Hem Edebiyat Hem de Fizik Bilim Olarak Anılabiliyorsa Bir Şeyi Bilim Yapan Tam Olarak Nedir? (Cevap Ufkunuzu Açabilir!)
Birbirinden taban tabana zıt iki disiplin olan edebiyat ve fiziği ele alalım. Edebiyat, sözlerle ruhumuzu beslerken fizik, kainatın işleyişini anlamamıza yardımcı olur.
Peki, birbirinden taban tabana farklı bu iki alan da bilim olarak değerlendirilebiliyorsa, bilimi bilim yapan şey ne?
Aslında en kolay tarifiyle bilim, bilgiye sistematik ve objektif bir biçimde ulaşma usulü diyebiliriz.
Bilimsel formülse, gözlem, hipotez, deney ve sonuçlardan oluşur.
Bu süreç de güvenilir ve tekrarlanabilir bilgiye ulaşmamızı sağlar.
Pozitif bilimler kapsamına giren fizik, aslında bu tanıma harika bir örnek sunar.
Çünkü fizikçiler, cihanın maddelerini keşfetmek için deneyler yapar, sonuçları tahlil eder ve bu sonuçları başka bilim insanlarının doğrulayabilmesi için paylaşırlar.
Peki ya edebiyat ve gibisi alanlar? Birinci başta bilimin tarifine pek uymuyor üzere görünüyor değil mi?
Yaptığımız tanıma nazaran bakarsak, bir romanın ya da şiirin bilimsel prosedürle hiçbir ilgisi yok gibi görünüyor değil mi?
Edebiyat ve gibisi alanlar bilimin tarifine pek uymuyor gibi görünebilir, lakin çoklukla gözden kaçan ve kıymetli olan noktaysa edebiyat ve gibisi alanların da kendine mahsus bir bilim olabileceğini fark etmektir.
Edebiyat örneği üzerinden devam edelim.
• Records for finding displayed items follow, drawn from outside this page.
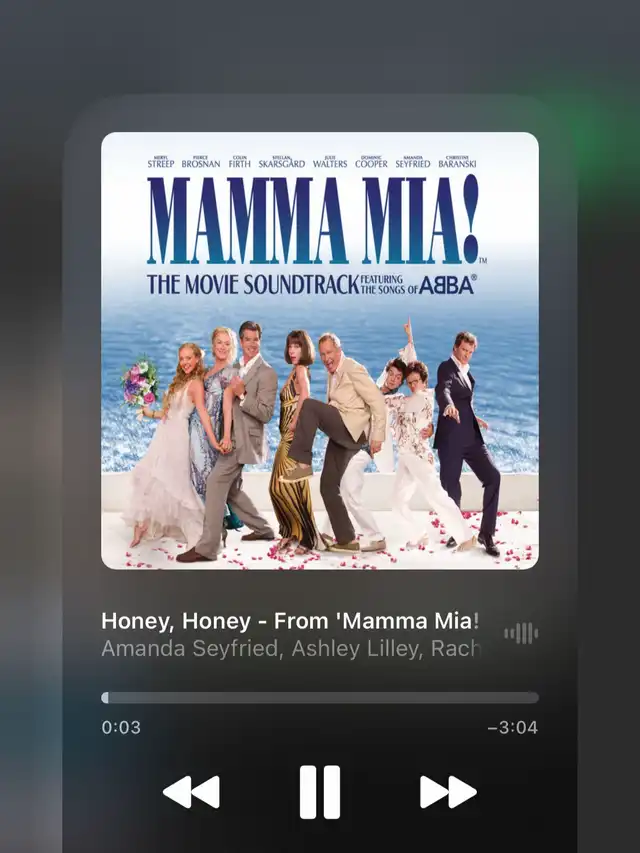Click the flower bouquet on album cover

pos(140,381)
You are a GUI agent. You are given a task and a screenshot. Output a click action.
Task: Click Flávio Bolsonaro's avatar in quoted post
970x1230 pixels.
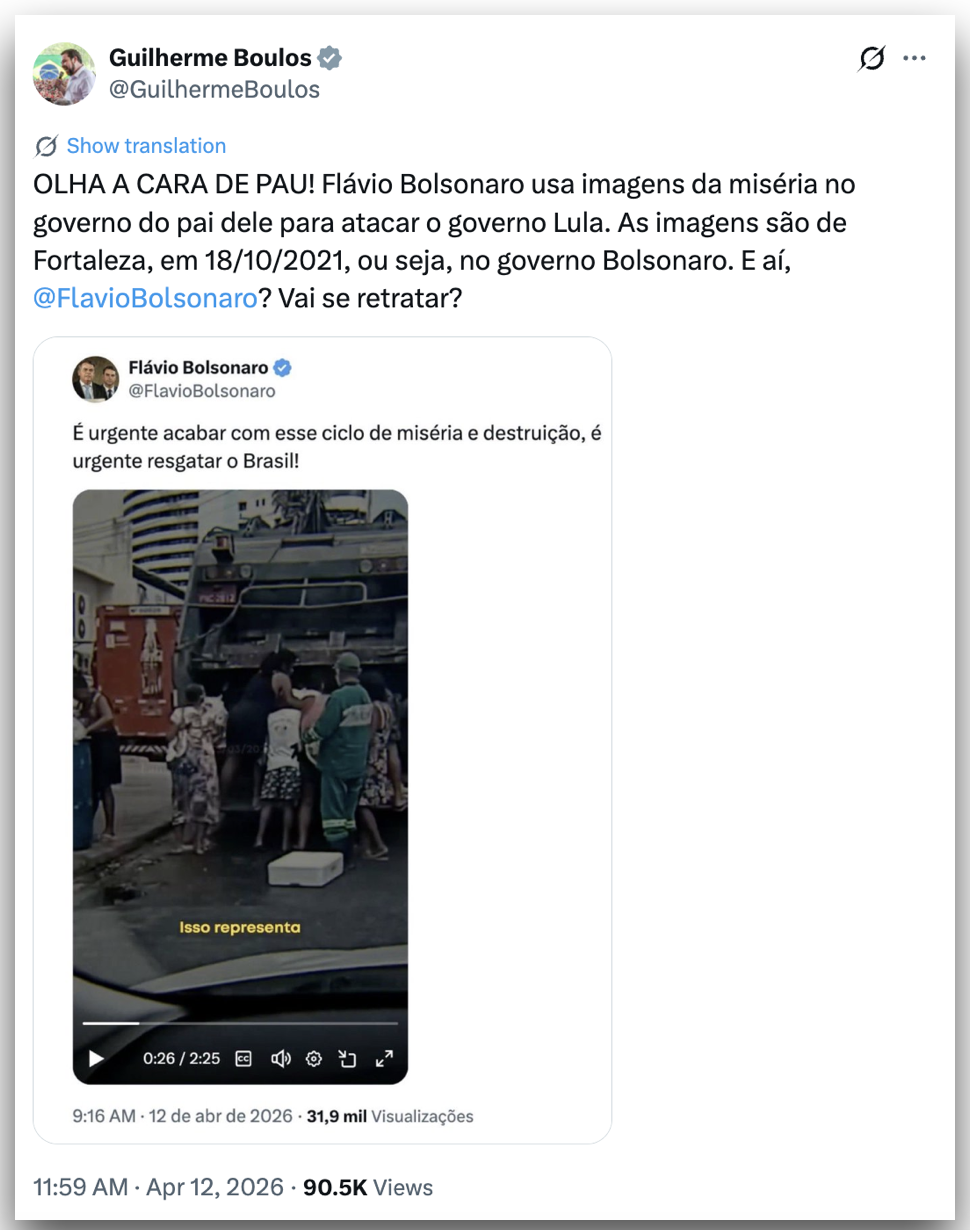click(95, 379)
Edebiyat araştırmaları, metinlerin yapısını, lisanın kullanımını ve edebi yapıtların toplumsal tesirlerini vb. alanları inceler.
Fizikte olduğu üzere bu alanda da hipotezler kurulur, metinler üzerinden analizler yapılır ve sonuçlar çıkarılır.
Yani bu açıdan bakıldığında, edebiyat araştırmalarının da bir tıp bilimsel faaliyet olduğunu söyleyebiliriz.
Çünkü bilimi bilim yapan şey yöntemdir!
Örneğin fizik kesin ve ölçülebilir sonuçlar sunarken, edebiyat daha çok yoruma dayalıdır.
Ancak her iki alan da bilgiye ulaşma sürecinde sistematik bir yaklaşım stantlar.
Bu sebeple hem fizik hem de edebiyat kendi disiplinlerinde birer bilim olarak kabul edilebilir.
Özetle, bilim yalnızca laboratuvarlarda yapılan deneylerle sonlu değildir. Birebir vakitte insanın bilgiye ulaşma, manaya ve bu bilgiyi sistematik bir formda paylaşması sürecindeki çabaların bir bütünüdür de diyebiliriz.